▸ **EXERCISE**
Down to the last line, restate the records below word for word, dropping every image.
-- TASK INPUTS follows --
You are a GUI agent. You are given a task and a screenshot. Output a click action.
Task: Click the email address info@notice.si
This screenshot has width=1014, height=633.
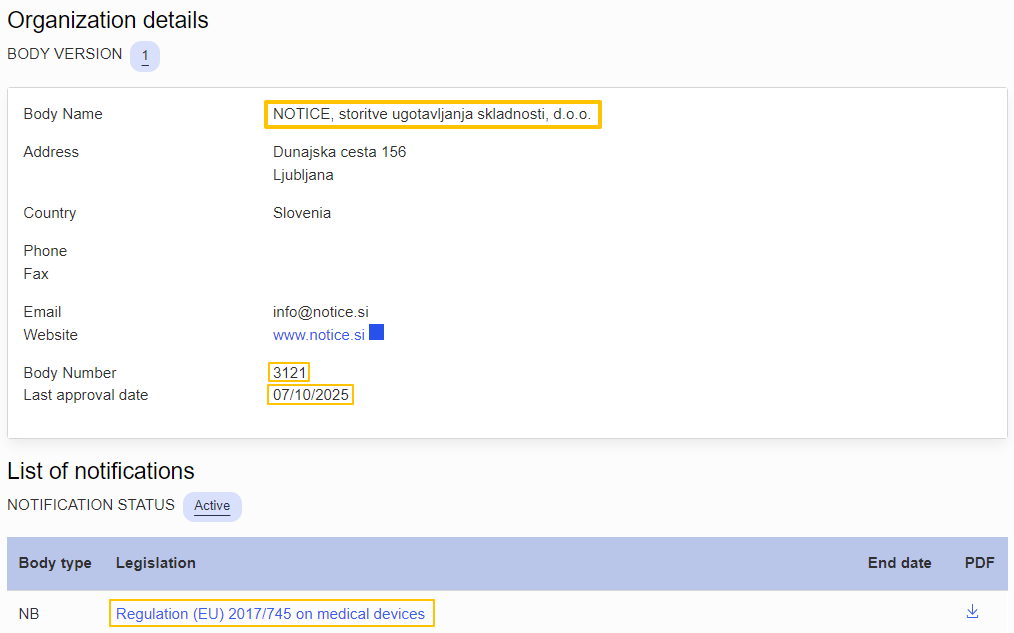click(320, 312)
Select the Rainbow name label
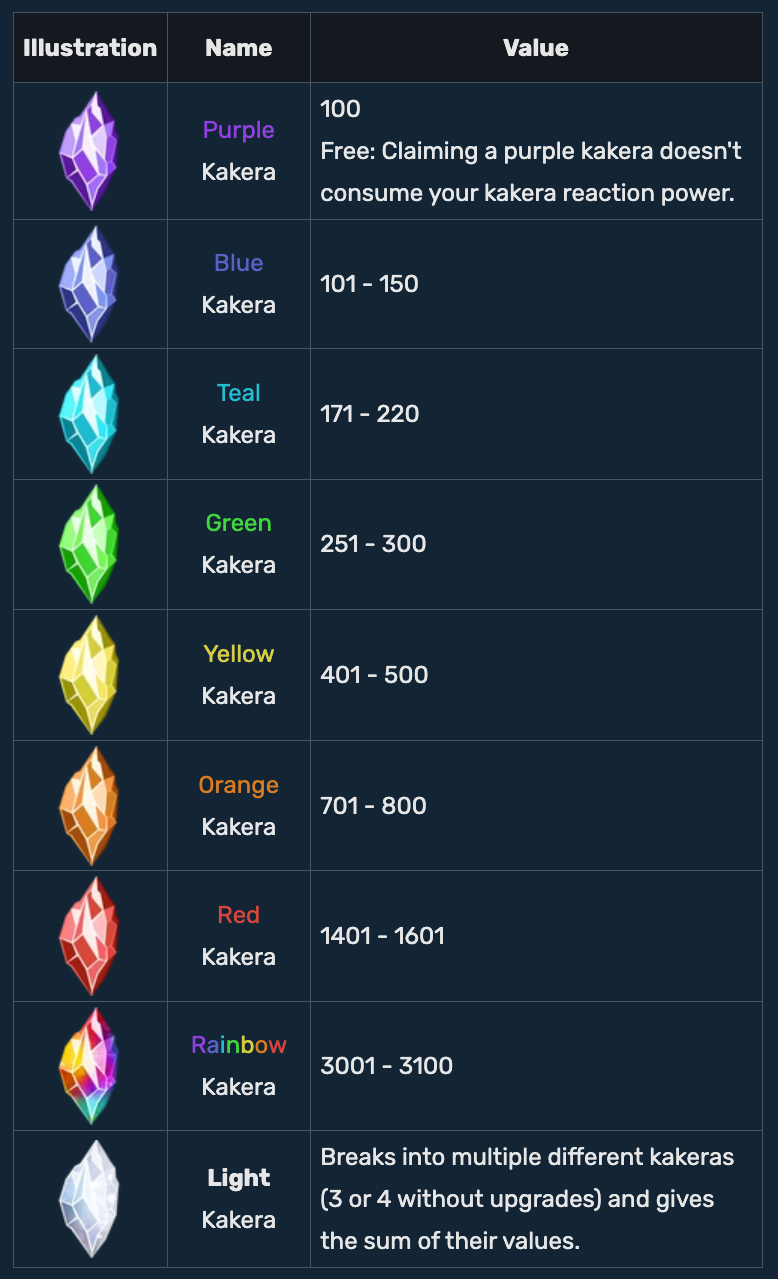The image size is (778, 1279). point(238,1045)
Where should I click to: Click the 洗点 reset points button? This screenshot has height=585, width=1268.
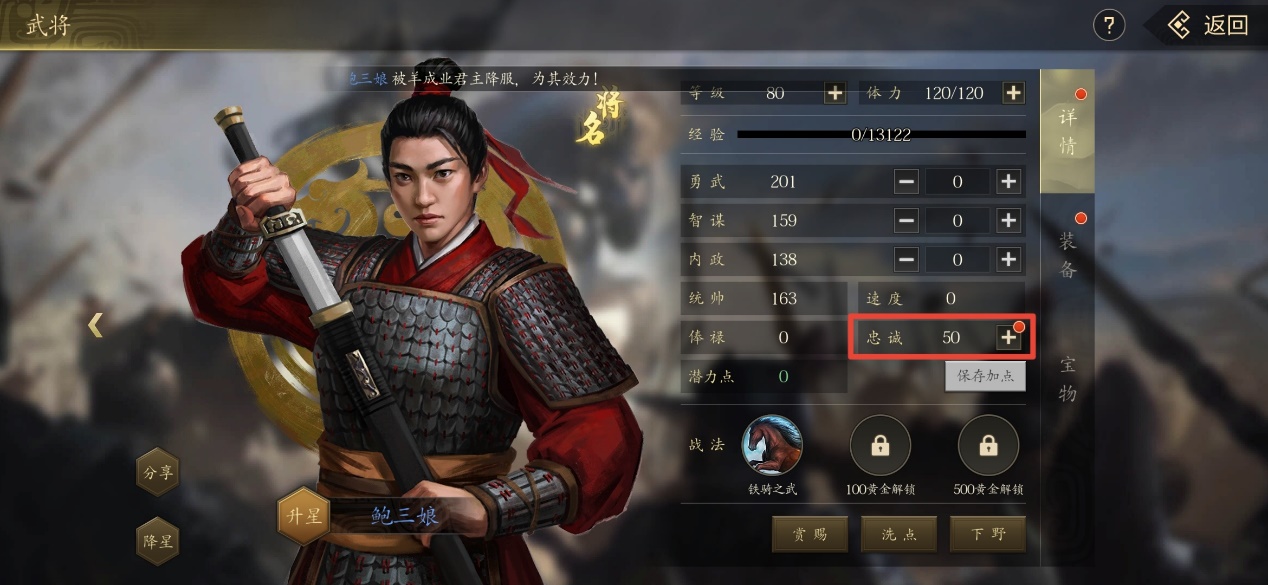point(898,534)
-- TASK INPUTS concluded --
▸ **EXERCISE SOLUTION**
You are a GUI agent. You are given a task and a screenshot. Output a click action.
Task: Click the email address info@notice.si
This screenshot has width=1014, height=633.
click(320, 312)
Select the Rainbow name label
The image size is (778, 1279). point(238,1045)
Where should I click to: Click the 洗点 reset points button? This screenshot has height=585, width=1268.
point(898,534)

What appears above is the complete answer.